Yann Martel:  I think it’s a great idea, I have no fear of it, I think it’ll save some trees and there’s infinite, it has infinite possibilities.  So to have an electronic book where, if you don’t know a word, you tap on it and it’s defined for you, to have a device where, you know, you can append an encyclopedia so if you’re reading a novel set in Paraguay and you’re curious about Paraguay, you can tap and get a map of Paraguay. And to have a book that perhaps at one point, you know, you’re reading an Indian novel, why not have Indian music in the background, to have a book that can then start reading to you, you know?  It’s a great idea.  It’s particularly suited for stuff that’s ephemeral, newspapers, ephemeral fiction.  And if you really like a work, if you’re reading great poetry, then you have it on your Kindle, but also you get it as a book.  So I think they can be complimentary.

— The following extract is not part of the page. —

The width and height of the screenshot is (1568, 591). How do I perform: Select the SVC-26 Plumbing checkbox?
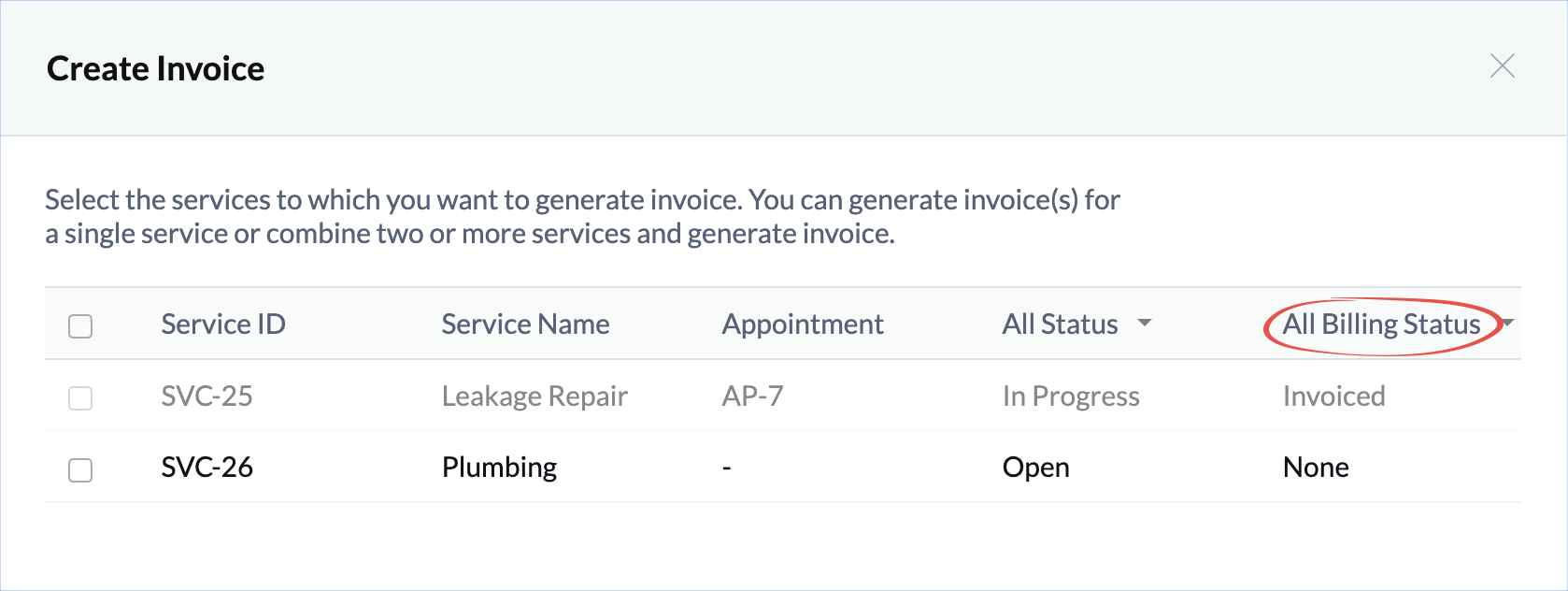coord(80,469)

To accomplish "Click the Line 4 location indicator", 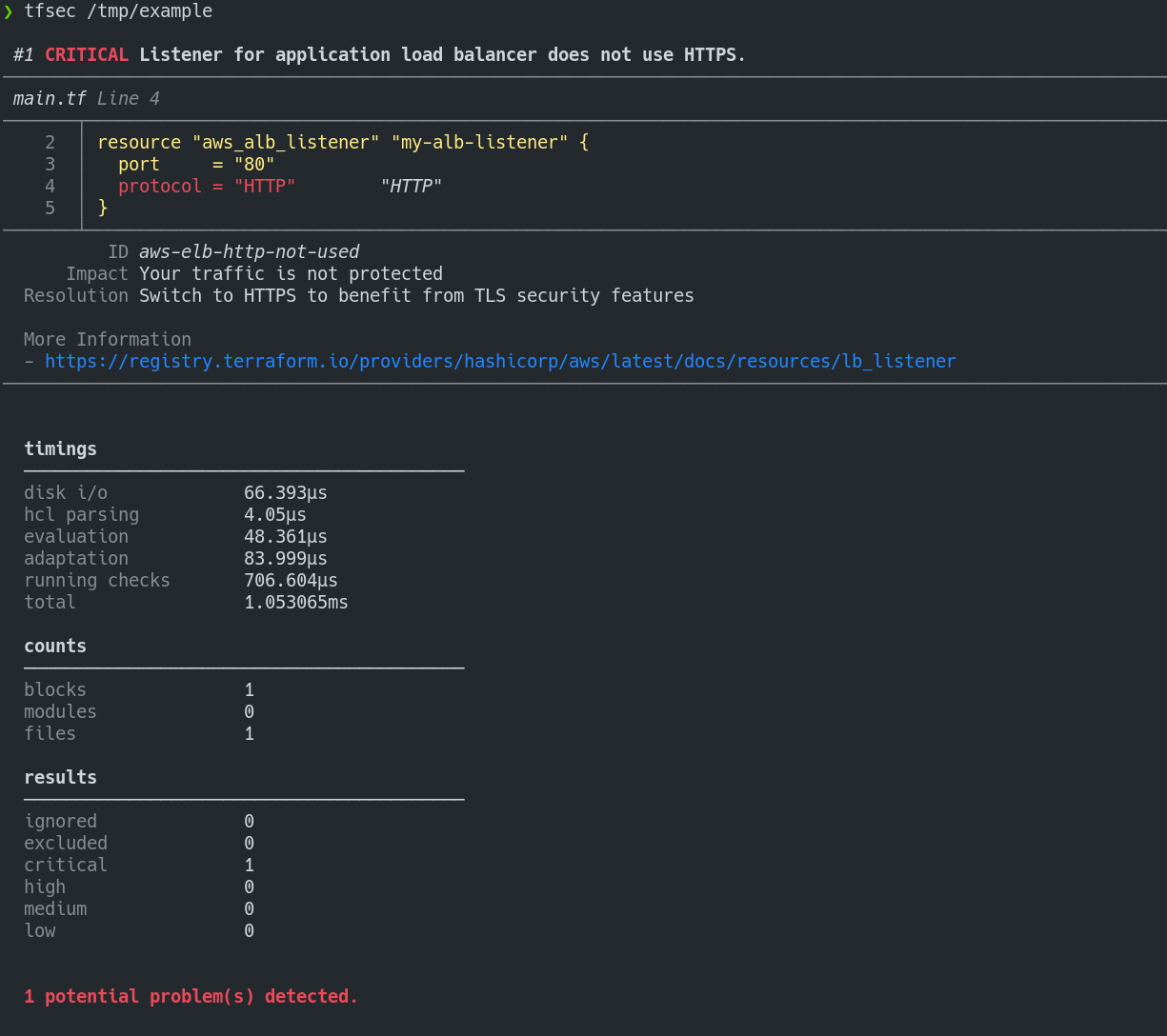I will [128, 98].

You know, every new technology has its limitations, has its dangers.  The danger of the e-book of course is that it’ll be kidnapped by corporations, whether it’s Apple or Sony or whatever, you know… because it is a proprietary, e-books right now are proprietary technology, whereas books, books aren’t, paper books are not, anyone can make a book.  So, hopefully at one point it will be a generic product, like the phone is, like an actual physical phone is.  Anyone can make a phone now, any number of companies.

But as an idea, I think it’s wonderful.  It still needs work, but I have no, I have no fear of them.  I don’t have one myself, but I have no problems with them.

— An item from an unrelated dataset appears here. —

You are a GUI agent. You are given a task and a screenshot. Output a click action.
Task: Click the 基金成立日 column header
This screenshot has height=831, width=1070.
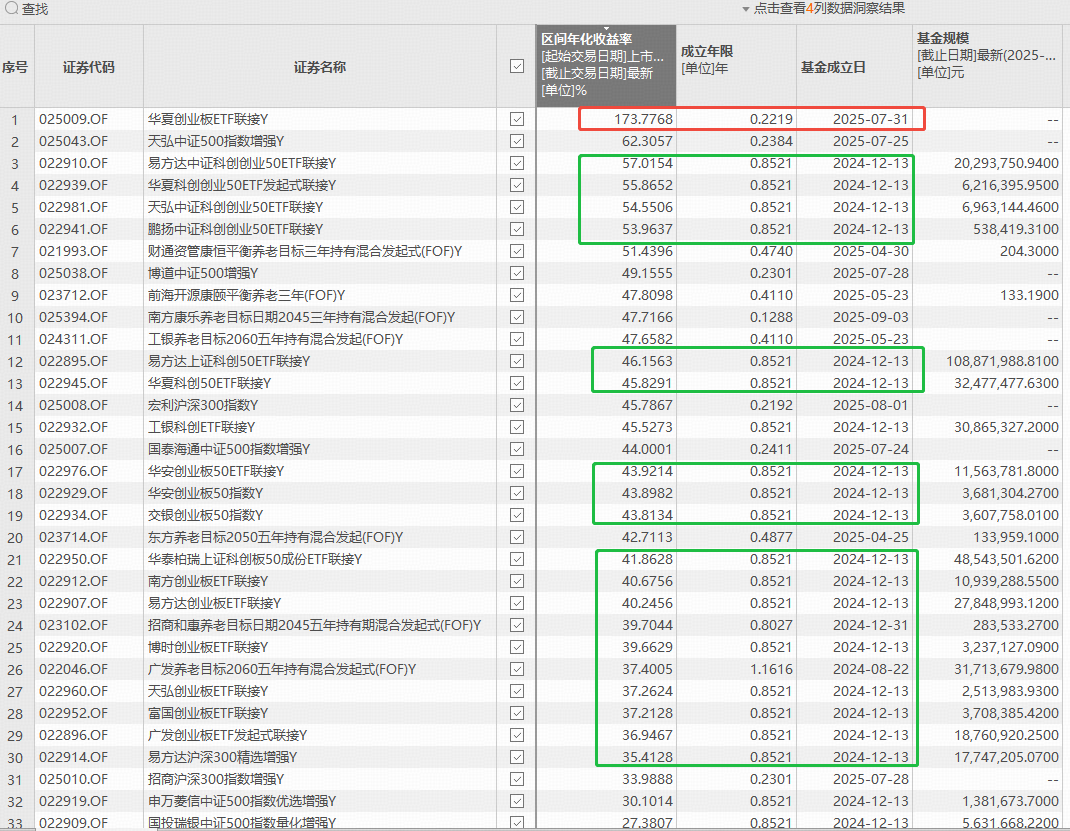click(833, 67)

Yann Martel was born in Spain. He received a degree in philosophy from Trent University in Ontario in 1981.  After university Martel worked in a variety of fields and traveled widely through India, Iran, and Turkey. The publication of “Self,” Martel’s first novel in 1996, led to him being shortlisted for the Chapters/Books in Canada First Novel Award. Living in India inspired the book “Life of Pi,” which was published in 2001 and went on to receive numerous awards, including Canada’s Hugh MacLennan Prize for Fiction in 2001 and the 2002 Man Booker Prize. His most recent book “Beatrice and Virgil” was released in April 2010.